— START Source —
Kurmanji story

This is a short (220-word) story I chanced upon online. Read it, see what you think, and then follow the link below to discover where it came from. The cultural context here is Kurdish (Kurmanji is a main Kurdish language; although this story, obviously, is in English):

Last year the Persians sold their women for money. Who bought? I do not know, but I know that the man who bought a woman bought also sickness. The animal tax of the Jaf will be much this year. The mare which Hama bought he did not buy with his own money. This year grazing was scarce in the warm country and everyone sold his own sheep cheap. I do not know my own mind, what can I say?
***
The girls of the Jaf are not pretty, pretty girls are in Sulaimania. Hama’s wife was a girl from the Jaf. Take the horses out to grazing. He was from Sulaimania and went to Bana. Bring that big horse here and give it to Muhammad. Kill that cat. I am from Erbil. Where is the son of that woman? In the house of the horsemen.
— END Source —
— START Given information —
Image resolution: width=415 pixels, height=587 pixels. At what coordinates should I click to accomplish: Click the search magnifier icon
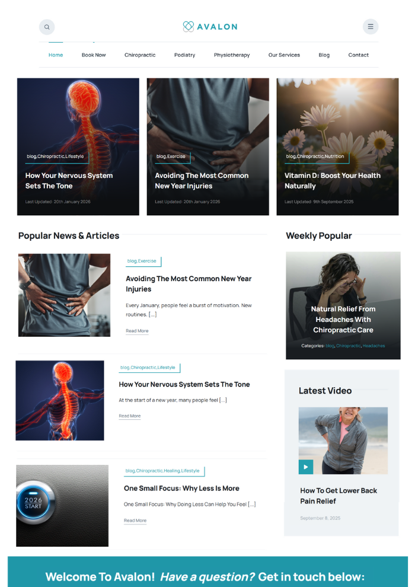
— END Given information —
■ To do
[1] Reproduce the Kurmanji story from "Kurmanji story" up to and including "what can I say?", replacing "sheep" with "goats".
[2] Condense the paragraph of the Kurmanji story that begins "This is a short (220-word) story", retaining its main facts.

■ Responses per task
[1]
Kurmanji story

This is a short (220-word) story I chanced upon online. Read it, see what you think, and then follow the link below to discover where it came from. The cultural context here is Kurdish (Kurmanji is a main Kurdish language; although this story, obviously, is in English):

Last year the Persians sold their women for money. Who bought? I do not know, but I know that the man who bought a woman bought also sickness. The animal tax of the Jaf will be much this year. The mare which Hama bought he did not buy with his own money. This year grazing was scarce in the warm country and everyone sold his own goats cheap. I do not know my own mind, what can I say?

[2] The writer found this 220-word story online and invites readers to read it, judge it, and follow the link to learn its origin. Its cultural context is Kurdish, Kurmanji being a main Kurdish language, although the story itself is in English.